### Exercise brief
Set the data below down again, exactly, with every picture left out.

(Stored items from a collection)
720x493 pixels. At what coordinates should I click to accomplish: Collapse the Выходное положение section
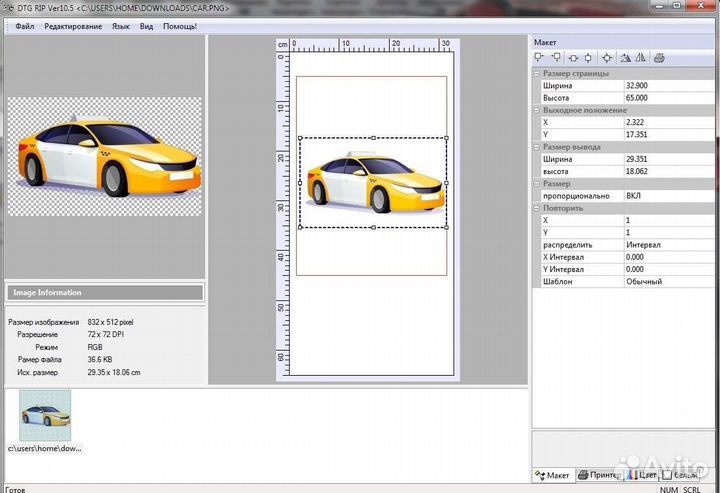[537, 110]
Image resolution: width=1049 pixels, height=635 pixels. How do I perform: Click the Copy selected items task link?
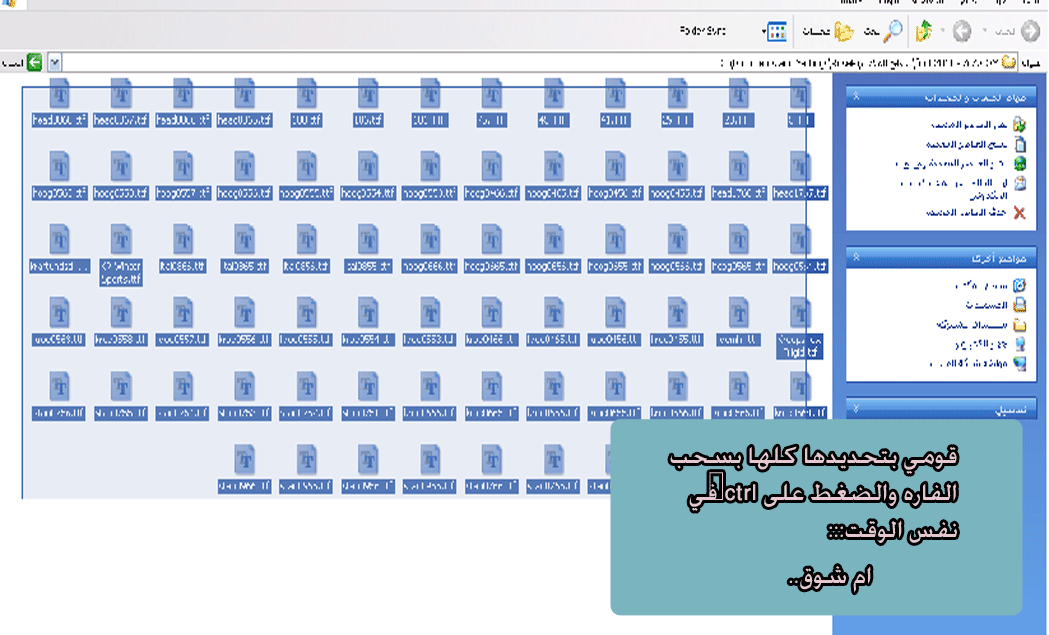tap(1019, 144)
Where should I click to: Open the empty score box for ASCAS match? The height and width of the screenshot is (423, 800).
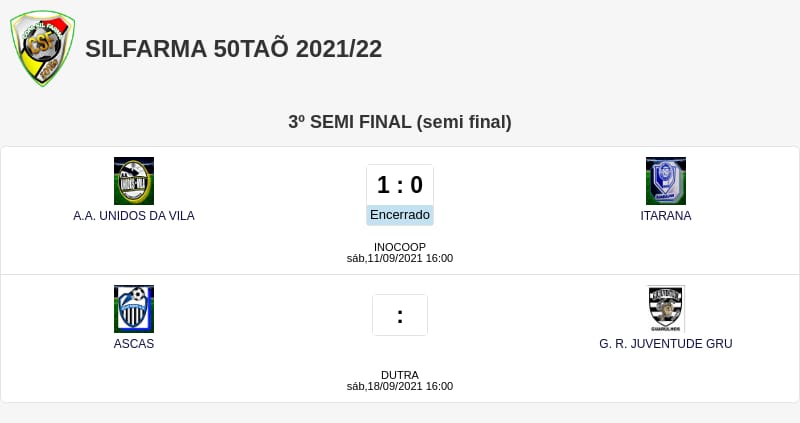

### Exercise answer
720x493 pixels. At what coordinates should I click to accomplish: Collapse the Выходное положение section
[537, 110]
Image resolution: width=1049 pixels, height=635 pixels. How do I perform: Click the Copy selected items task link?
tap(1019, 144)
Where should I click to: Open the empty score box for ASCAS match? The height and width of the screenshot is (423, 800).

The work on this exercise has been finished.